There is nothing worse than bad law, there is nothing worse than bad law driven by tinkering and pottering, and a series of niggly little amendments that make it complex and / or neigh on impossible to police.

That's why National, as part of their red tape purge, are tossing out the landlord changes the Government is trying to implement as we speak. Fines for not telling tenants stuff, fines for changing your address or not providing receipts. That's niggly, scrappy, narky little bits of law that drive people nuts.

And that's before you get to the bigger stuff like 90-day tenancy changes, heating requirements, and pets. They have taken a market and wrecked it.


Here are the simple facts around renting in this country, there aren't enough houses, there are too many people looking for those houses, the price is rising and finding a place is a nightmare. The average rental in most urban centres is at record levels, in excess of $600 a week. And what you get for that is depressing.

A large chunk of that is based on the very simple premise that the harder you make it to do something, the less likely someone is to do it. Which is why Simon Bridges and his mates might be onto something. New Zealanders hate petty little rules, so tipping them up has appeal.

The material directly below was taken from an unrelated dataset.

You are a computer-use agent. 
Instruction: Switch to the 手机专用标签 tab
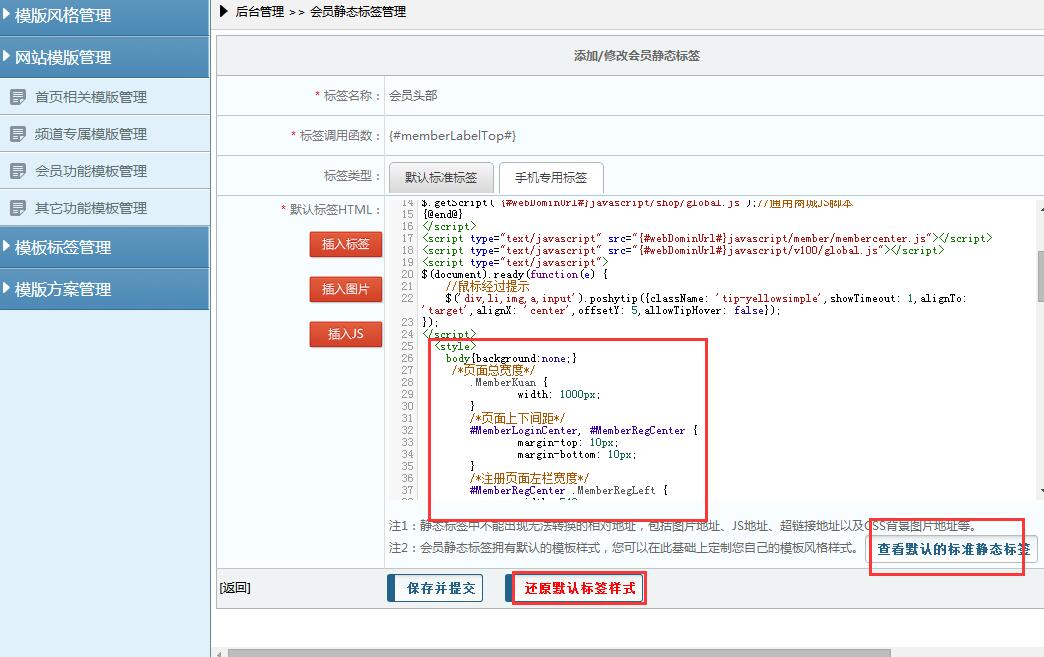(x=550, y=178)
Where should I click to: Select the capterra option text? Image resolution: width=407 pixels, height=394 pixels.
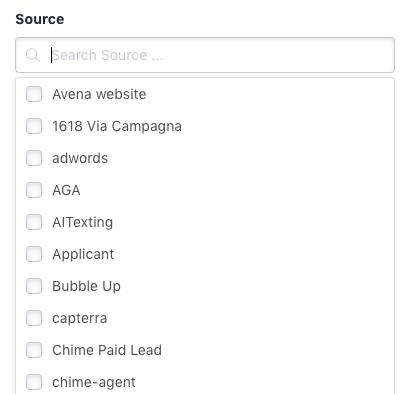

And then having messed up rentals the government are looking to poke their nose into bikes and footpaths.

Should bikes be allowed on footpaths? No. But that's not stopping them.

Should it be limited to 16-year-olds or less? Immediately you can see where the trouble is, who's policing that?

Should e-scooters be allowed in bike lanes? They think yes, but they'd need lights and reflectors. Who's policing that?

Should skateboards be allowed in bike lanes?

So you've got bikes, scooters and skateboards in bike lanes, under-16 or maybe over-16, some with reflectors some with out, but they'd all have to give way to buses. Are you serious? This, you perhaps won't be surprised to learn, is the work of that well known transport genius and feebate inventor Julie Anne Genter.


The fact we have allowed e-scooters to roam and rampage free for a year now without any regulation, costing us all millions in ACC as pissed geriatrics fall off and break themselves, shows you just how hopelessly disorganised we are around transport and its regulation.

And when we go to address it, instead of keeping it clean and simple, clear and understandable, we have half a million options and variables which will lead to carnage, cost, and confusion.

This lot are meddlers. There isn't an issue they can't strangle and complicate, with death by a thousand bylaws, exemptions, changes or theories.

The footpath is for people, the road is for everyone else.

See it's simple, if you apply a bit of logic.